Brexit, le mosse della Bce.
A un giorno dalla notizia dell'uscita per la Gran Bretagna dall'Unione Europea, la Banca Centrale prepara un piano di emergenza, lavorando a stretto contatto con gli altri istituti centrali. La Bce è pronta a iniettare liquidità in euro e in altre valute" per far fronte i contraccolpi della Brexit". Questo quanto si legge in una nota dell'istituto centrale europeo.
Per far fronte alla Brexit "le banche dell'Eurozona sono resilienti in termini di capitale e liquidità". Così ha assicurato la Bce che ha aggiunto " che sta monitorando con molta attenzione l'andamento dei mercati". Ma come hanno reagito le altre banche centrali?

Bank of England
(Boe),ha detto che dopo il voto per la Brexit ha assunto "estensivi piani di emergenza" e si è dichiarata pronta a lavorare a stretto contatto con il ministero del Tesoro, le altre autorità del Regno Unito e le banche centrali estere.

Federal Reserve (Fed) e' pronta, se necessario, a fornire liquidità in dollari attraverso i canali esistenti con le banche centrali, per affrontare le pressioni sui mercati globali" esercitati dalla Brexit.

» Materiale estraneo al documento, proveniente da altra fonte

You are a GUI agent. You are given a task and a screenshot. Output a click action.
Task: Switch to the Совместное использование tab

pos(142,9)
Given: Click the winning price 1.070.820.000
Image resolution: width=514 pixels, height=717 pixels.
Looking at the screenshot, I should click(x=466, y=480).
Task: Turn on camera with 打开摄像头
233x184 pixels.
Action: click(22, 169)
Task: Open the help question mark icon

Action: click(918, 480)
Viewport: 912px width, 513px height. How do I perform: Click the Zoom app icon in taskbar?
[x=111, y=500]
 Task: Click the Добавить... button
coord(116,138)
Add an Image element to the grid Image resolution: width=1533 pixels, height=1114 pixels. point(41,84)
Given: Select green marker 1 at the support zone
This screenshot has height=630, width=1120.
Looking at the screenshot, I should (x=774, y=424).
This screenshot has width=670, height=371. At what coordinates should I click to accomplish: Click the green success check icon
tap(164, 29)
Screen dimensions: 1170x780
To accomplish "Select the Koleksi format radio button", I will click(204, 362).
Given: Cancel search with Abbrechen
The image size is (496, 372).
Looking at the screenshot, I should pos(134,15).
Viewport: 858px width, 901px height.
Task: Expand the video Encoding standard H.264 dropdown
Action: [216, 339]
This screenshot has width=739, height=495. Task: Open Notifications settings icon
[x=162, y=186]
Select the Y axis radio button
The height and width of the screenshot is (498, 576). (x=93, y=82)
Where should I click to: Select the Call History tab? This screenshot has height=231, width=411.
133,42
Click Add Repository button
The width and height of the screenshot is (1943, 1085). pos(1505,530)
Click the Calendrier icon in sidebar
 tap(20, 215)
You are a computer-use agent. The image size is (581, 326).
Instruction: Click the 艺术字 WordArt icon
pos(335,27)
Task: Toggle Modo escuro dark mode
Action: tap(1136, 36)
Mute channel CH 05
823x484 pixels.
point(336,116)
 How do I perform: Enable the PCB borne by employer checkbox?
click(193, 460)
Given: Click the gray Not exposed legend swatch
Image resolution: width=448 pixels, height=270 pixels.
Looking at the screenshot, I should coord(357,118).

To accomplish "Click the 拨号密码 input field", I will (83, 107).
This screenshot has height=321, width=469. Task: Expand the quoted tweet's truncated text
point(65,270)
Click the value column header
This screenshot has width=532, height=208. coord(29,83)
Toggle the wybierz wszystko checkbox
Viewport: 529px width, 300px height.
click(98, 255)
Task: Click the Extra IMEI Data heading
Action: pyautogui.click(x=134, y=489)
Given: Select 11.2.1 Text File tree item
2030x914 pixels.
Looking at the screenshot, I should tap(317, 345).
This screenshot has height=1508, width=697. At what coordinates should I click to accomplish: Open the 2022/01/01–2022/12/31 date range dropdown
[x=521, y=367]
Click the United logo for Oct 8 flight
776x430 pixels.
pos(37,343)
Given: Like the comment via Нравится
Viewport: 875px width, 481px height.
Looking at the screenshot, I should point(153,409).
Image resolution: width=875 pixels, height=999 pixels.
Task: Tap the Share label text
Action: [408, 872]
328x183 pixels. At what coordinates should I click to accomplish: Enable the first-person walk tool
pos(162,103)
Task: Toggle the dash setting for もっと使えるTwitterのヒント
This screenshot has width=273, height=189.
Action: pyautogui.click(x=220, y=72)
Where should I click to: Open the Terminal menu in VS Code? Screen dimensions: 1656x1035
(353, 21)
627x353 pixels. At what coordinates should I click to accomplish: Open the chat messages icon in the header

Pressioni che "potrebbero avere conseguenze avverse per l'economia americana". Così come si legge in una nota della banca centrale statunitense.

Banca centrale della Svizzera (Snb) è intervenuta sul mercato per stabilizzare il franco svizzero, finito da subito sotto pressione dopo la Brexit. In un comunicato la Snb spiega che dopo l'esito del referendum in Gran Bretagna, "il franco svizzero è finito sotto pressioni rialziste".